Nicky Henderson's remarkable run of Saturday success continued unabated here yesterday as Isio brought the seven up for valuable races in the inaugural running of the Vodafone Gold Cup. Prize money earned courtesy of the eight-year-old, who also took the Victor Chandler Chase, plus Fondmort (Paddy Power Gold Cup), Iris Royal (First National Bank Gold Cup and Tripleprint Gold Cup), Geos (Tote Gold Trophy) and Marlborough (Racing Post Trophy) has contributed £420,300 to his seasonal total of just short of a million, and yesterday's £61,000 leapfrogged him past Philip Hobbs into third place on the trainers' championship table.

Henderson feels that a first title is probably beyond his reach - Paul Nicholls and Martin Pipe are both more than £500,000 clear - but there are purses worth some £2.3m up for grabs at the Cheltenham Festival next week, and Henderson has an outstanding record there. Before that, though, another weekend intervenes, and it would now be a brave punter who would oppose Saintsaire, the Seven Barrows representative in Saturday's Imperial Cup at Sandown. "These funny old Saturdays do give you a bit of confidence about what's to come," said Henderson.

All week, though, Isio's chances in yesterday's contest, introduced to the programme as another opportunity for good-class two-and-a-half-mile specialists, had been viewed by his trainer with hope rather than confidence. Peter and Louise Gibbings' French-bred, exposed as not good enough to beat the very best two-milers, was stepping up to the inter-mediate distance for the first time. "We always felt he could stay," said Henderson, "and we had to try sometime. He's not good enough to beat Moscow Flyer and Azertyuiop, but now we've opened the two-and-a-half mile door it gives us an awful lot more options."

= = = =

Brief:
Copy the section of the racing report that opens with the words containing "Nicky Henderson's remarkable" and closes with "trainers' championship table.". The listing has no connection to the racing report above.

Provided material:

= = = =

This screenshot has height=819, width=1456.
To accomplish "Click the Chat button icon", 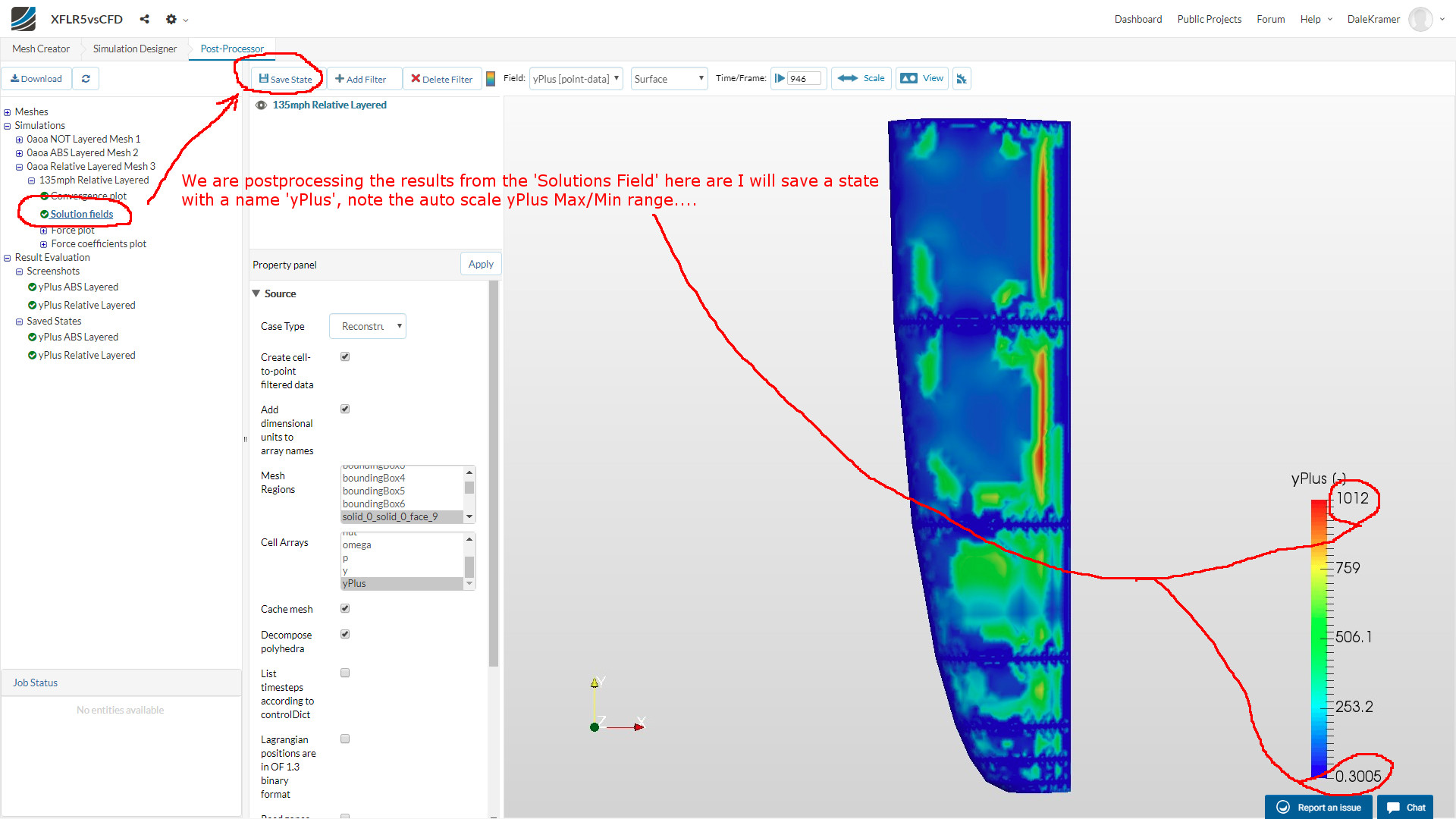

= = = =

Solution to this problem:
Nicky Henderson's remarkable run of Saturday success continued unabated here yesterday as Isio brought the seven up for valuable races in the inaugural running of the Vodafone Gold Cup. Prize money earned courtesy of the eight-year-old, who also took the Victor Chandler Chase, plus Fondmort (Paddy Power Gold Cup), Iris Royal (First National Bank Gold Cup and Tripleprint Gold Cup), Geos (Tote Gold Trophy) and Marlborough (Racing Post Trophy) has contributed £420,300 to his seasonal total of just short of a million, and yesterday's £61,000 leapfrogged him past Philip Hobbs into third place on the trainers' championship table.